Владимир КОРОТКЕВИЧ - Колосья под серпом твоим
– Я и есть красный. Но я не хочу, чтоб красные преждевременно пролили красную кровь. Пре-жде-вре-мен-но.
Выбицкий покраснел.
– Я отвезу письмо, – сказал он. – Простите меня.
– Буду весьма обязан, – сказал Алесь. – Возможно, это спасет и мою шкуру.
Эконом прятал в карман кошелек.
– А может, не рисковать?
– Нет, – сказал Алесь. – Спешите, Выбицкий. Я поеду без оружия. И те, и другие смогут сделать со мной, что захотят.
Он поспешно собирался. Приказал Логвину оседлать Ургу. Накинул плащ. В саквы приказал положить бинты, корпию, йод.
Минут через тридцать после того, как эконом вылетел со двора, Алесь сошел по ступенькам.
– Может, надо за помощью? – спросил Халимон Кирдун.
– Не надо. Будь здоров, Кирдун.
Он тронул коня со двора, ощущая удивительную звонкую пустоту, заполнившую все тело.

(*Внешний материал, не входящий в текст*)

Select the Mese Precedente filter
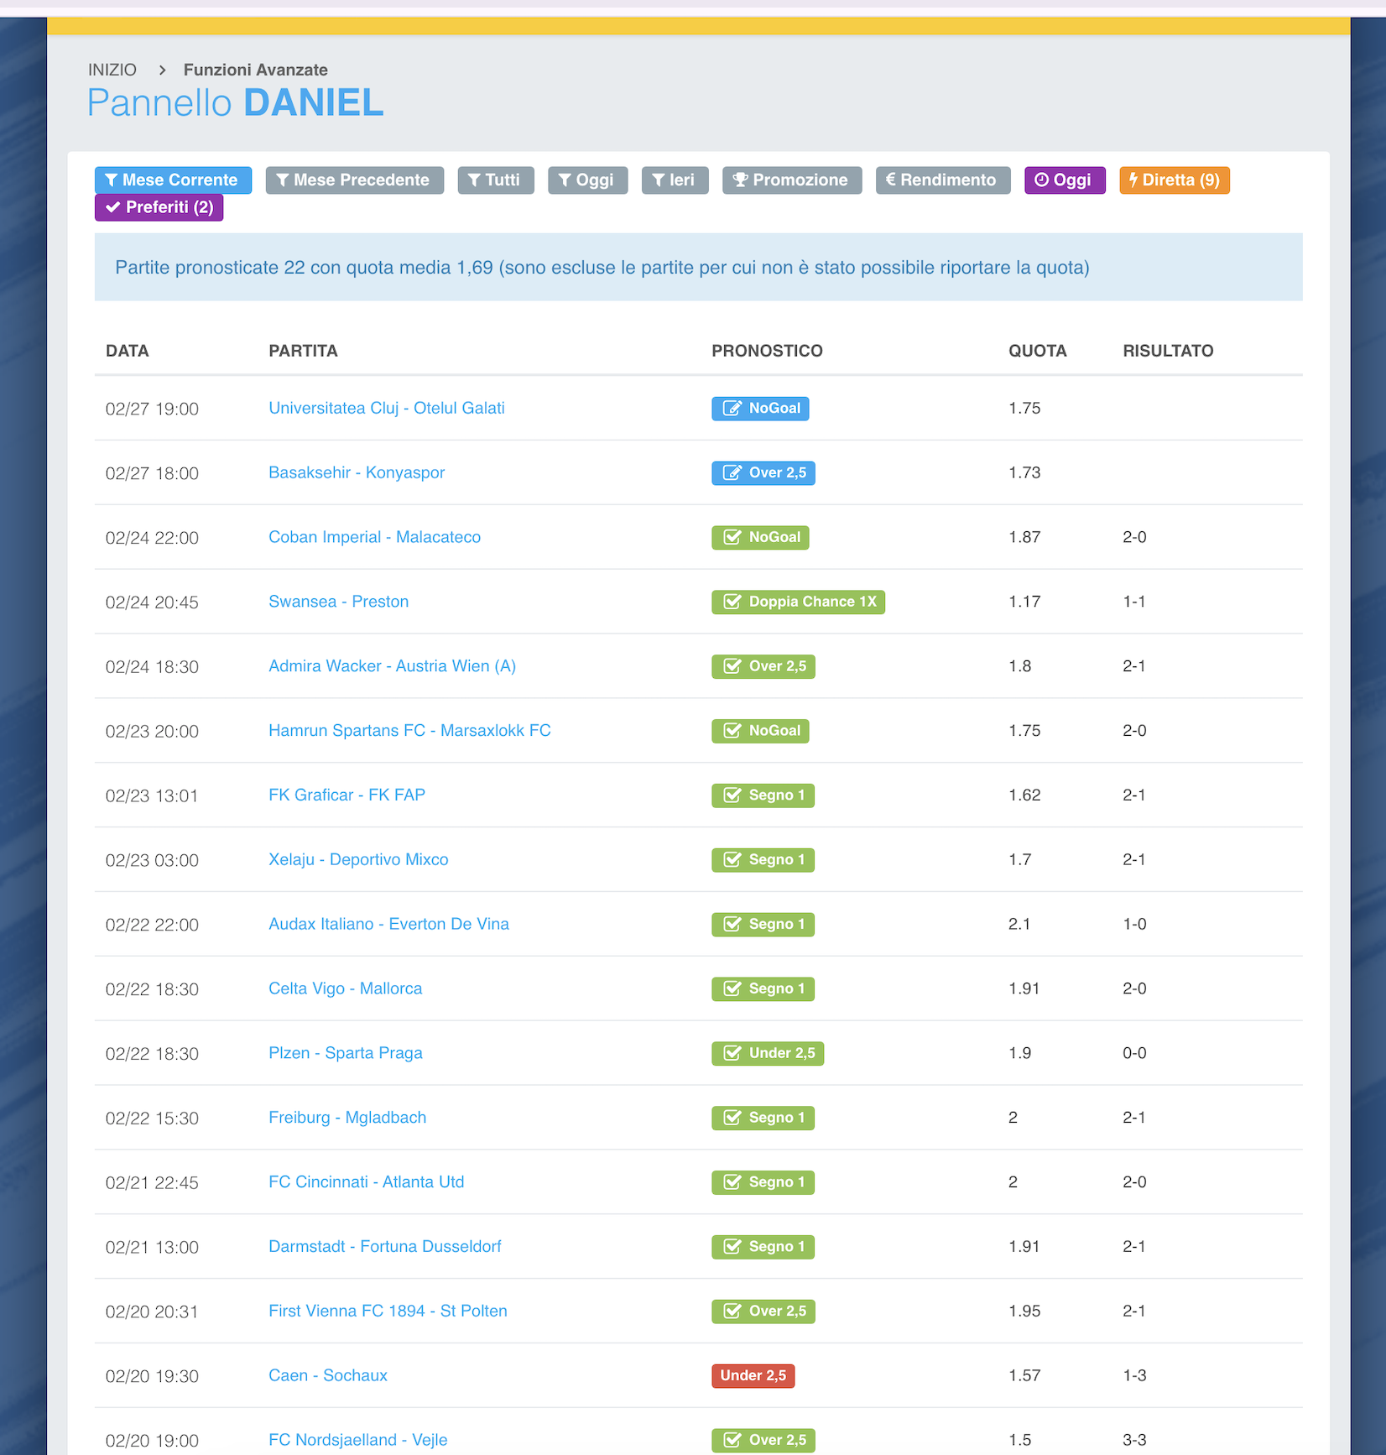The width and height of the screenshot is (1386, 1455). [x=354, y=180]
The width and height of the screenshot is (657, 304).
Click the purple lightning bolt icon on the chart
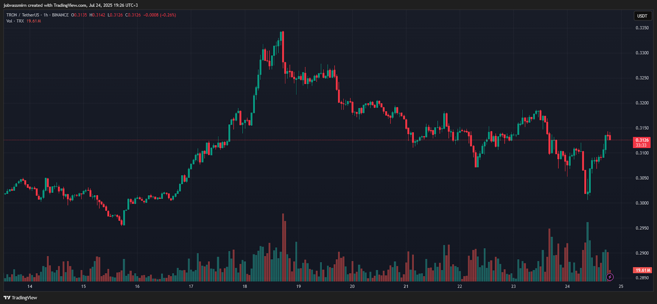pos(610,277)
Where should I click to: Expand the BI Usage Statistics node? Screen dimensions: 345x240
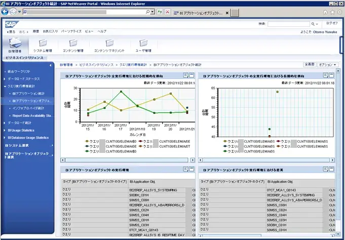(x=6, y=130)
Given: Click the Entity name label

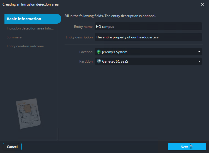Looking at the screenshot, I should point(83,27).
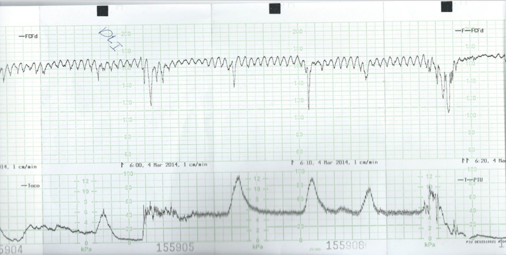This screenshot has width=506, height=255.
Task: Click the tallest contraction peak before 6:10
Action: (238, 178)
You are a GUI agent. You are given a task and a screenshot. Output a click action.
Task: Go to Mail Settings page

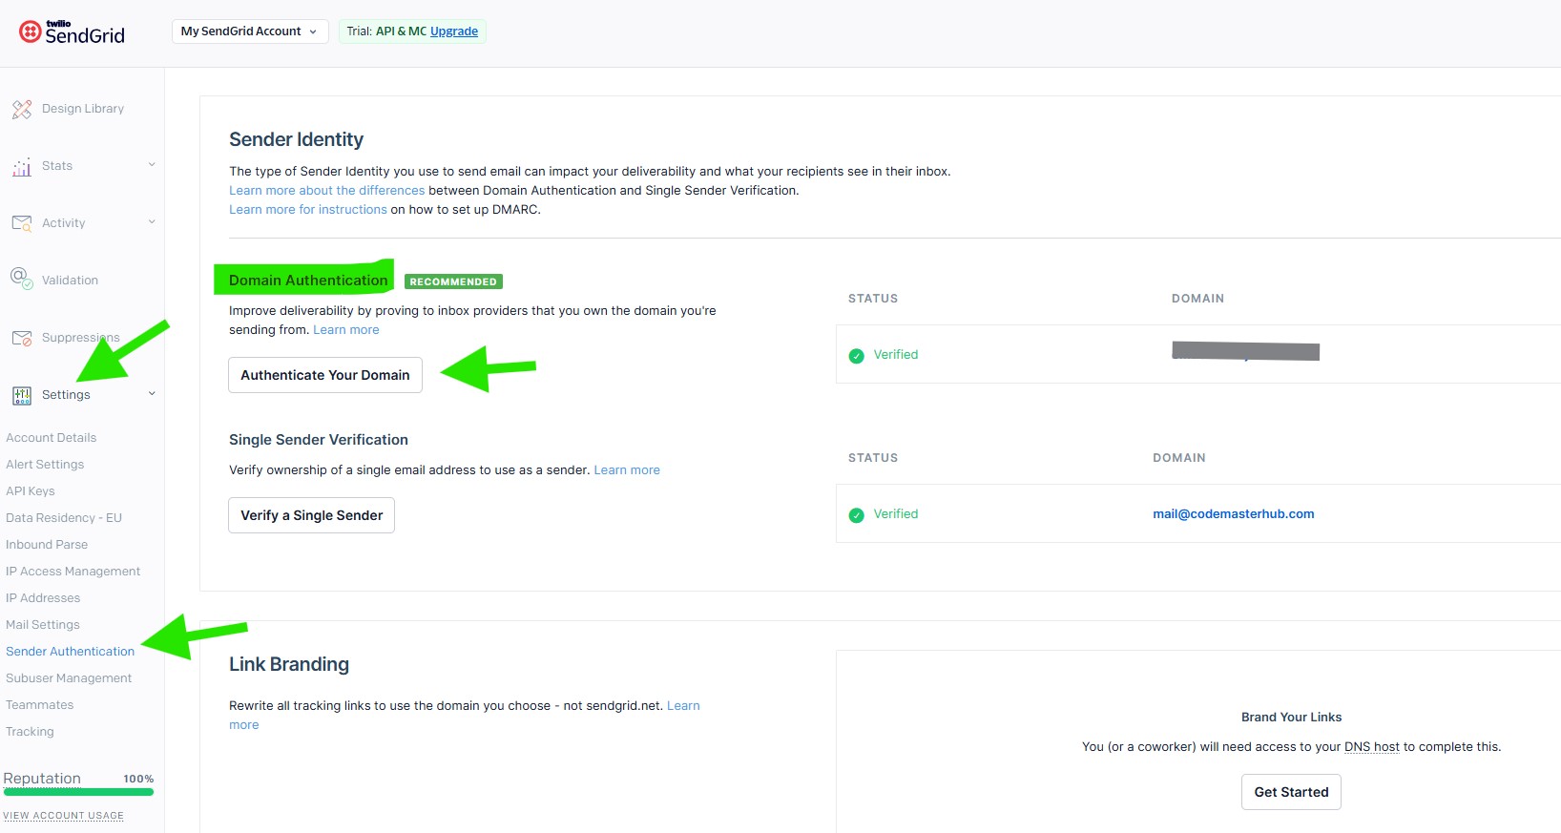43,625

Так бывало всегда перед опасностью: состояние, похожее на восторг или легкий хмель.
«Ах, всадничек ты мой на белом коне! – иронизировал он над собой. – Ах, головушка ты глупая! Избавитель, видите ли…».
Но не скакать в Горипятичи он не мог.
XVII
Люди шли уже вечер и ночь. Ночью багрово-красные, освещенные заревом, днем как будто обычные, только в глазах оставались отблески огня и ночь. Началось с того, что в Браниборщину привезли уставные грамоты. Перевели в деньги оброк, разложили уставную сумму на все дворы, подсчитали, сколько пойдет на каждую следующую десятину земли. Поскольку каждая следующая стоила дешевле, хуже всего пришлось беднякам, которые не могли много купить.
Шестипроцентный годовой взнос и выкуп были такими, что не осилить.
Браниборцы подумали немного и сказали сами себе: конец, лучше панщина, лучше прежнее рабство.
Удивляла жестокость царской воли. Загорский и Раубич, паны, освободили своих более выгодно. Поначалу думали – обман, а вот тебе и нa. Получили. Алесь и пан Ярош сразу выиграли в глазах людей.
А потом кто-то пустил слух, что манифест подменили, а Раубич и Загорский знали, мол, о настоящем манифесте и не посчитали возможным идти против царской воли. Недаром князь в Милом во время чтения глаз не мог поднять от стыда. Но против остальных идти, видимо, не рискнул. Только сам решил не брать греха на душу, освободить «по-царски»!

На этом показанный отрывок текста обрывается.